EFSA‘nın Yönetim Kurulu Başkanı Diana Banati, sivil toplum örgütleri ve politikacılar tarafından ortaya konan çıkar ilişkileri üzerine Ekim 2010‘da ILSI‘nin Avrupa Yönetim Kurulu‘ndan istifa etmek zorunda kaldı.

GDO‘ların izinlendirilmesi konusunda gerek Tarım ve Köyişleri Bakanlığı‘nın, gerek Biyogüvenlik Kurulu ve bilimsel komitelerimizin örnek alarak GDO‘ların ülkemize girişine izin verdiği EFSA‘nın durumu ortadadır.

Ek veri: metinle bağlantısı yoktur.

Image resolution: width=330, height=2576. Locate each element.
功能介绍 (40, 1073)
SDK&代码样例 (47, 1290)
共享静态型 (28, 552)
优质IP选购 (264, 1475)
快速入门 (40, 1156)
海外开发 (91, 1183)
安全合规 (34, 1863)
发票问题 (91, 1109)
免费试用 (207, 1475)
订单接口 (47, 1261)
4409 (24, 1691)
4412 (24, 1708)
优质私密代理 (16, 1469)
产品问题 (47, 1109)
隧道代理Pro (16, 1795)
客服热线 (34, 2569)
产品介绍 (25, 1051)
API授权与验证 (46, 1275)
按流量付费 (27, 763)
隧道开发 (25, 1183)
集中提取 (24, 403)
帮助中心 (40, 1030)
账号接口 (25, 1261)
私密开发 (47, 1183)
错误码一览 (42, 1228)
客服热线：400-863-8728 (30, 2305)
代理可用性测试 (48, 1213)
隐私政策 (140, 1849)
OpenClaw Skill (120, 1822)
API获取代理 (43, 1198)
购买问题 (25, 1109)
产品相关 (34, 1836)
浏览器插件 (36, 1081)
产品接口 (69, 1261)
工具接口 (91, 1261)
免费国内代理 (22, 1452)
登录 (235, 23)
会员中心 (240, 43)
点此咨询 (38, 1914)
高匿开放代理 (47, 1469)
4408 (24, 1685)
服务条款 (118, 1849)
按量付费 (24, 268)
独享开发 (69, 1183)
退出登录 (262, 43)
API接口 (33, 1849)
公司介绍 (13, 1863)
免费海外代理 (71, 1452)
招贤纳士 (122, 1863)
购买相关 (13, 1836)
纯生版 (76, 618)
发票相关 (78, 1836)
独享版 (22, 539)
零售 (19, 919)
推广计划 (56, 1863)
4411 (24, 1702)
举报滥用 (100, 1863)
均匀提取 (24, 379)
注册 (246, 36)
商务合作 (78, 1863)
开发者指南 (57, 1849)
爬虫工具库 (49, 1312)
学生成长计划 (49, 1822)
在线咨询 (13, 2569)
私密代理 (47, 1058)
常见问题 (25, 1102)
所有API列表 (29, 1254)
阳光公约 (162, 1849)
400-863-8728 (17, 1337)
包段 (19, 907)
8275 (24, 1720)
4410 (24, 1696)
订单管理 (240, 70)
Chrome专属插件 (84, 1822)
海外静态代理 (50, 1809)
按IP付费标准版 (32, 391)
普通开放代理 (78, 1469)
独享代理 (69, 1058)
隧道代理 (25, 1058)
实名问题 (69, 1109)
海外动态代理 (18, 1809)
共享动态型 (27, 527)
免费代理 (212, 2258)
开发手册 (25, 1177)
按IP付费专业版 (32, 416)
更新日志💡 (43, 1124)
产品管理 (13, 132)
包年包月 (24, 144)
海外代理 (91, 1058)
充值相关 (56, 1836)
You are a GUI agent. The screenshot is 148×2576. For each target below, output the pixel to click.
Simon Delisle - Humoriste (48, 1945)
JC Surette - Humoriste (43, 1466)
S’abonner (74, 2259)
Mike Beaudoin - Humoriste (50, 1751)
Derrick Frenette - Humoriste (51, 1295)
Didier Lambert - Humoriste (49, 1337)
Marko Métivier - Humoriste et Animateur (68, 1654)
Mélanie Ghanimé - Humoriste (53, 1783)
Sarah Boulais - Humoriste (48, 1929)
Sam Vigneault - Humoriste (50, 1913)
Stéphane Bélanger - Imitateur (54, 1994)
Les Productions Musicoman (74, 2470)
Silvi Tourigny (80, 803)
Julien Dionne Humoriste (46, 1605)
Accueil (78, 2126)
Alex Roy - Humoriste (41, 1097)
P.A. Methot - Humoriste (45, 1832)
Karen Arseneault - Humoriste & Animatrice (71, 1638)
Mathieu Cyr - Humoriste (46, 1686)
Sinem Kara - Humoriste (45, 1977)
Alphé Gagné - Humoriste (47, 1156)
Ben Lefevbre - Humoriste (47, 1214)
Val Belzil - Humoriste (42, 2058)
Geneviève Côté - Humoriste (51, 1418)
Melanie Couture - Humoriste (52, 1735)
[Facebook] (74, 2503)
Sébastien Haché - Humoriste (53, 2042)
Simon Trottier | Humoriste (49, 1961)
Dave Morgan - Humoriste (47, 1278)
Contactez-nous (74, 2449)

Her biri büyük bir sağlık ve çevre tehdidi oluşturan GDO‘ların ülkemize girişi en kısa sürede durdurulmalı, ithal ettiğimiz GDO‘lu ürünlerden en büyük payı alan soya, mısır ve pamuk üretiminde doğru bir tarım politikası ile kendimize yeterlilik hedeflenmelidir.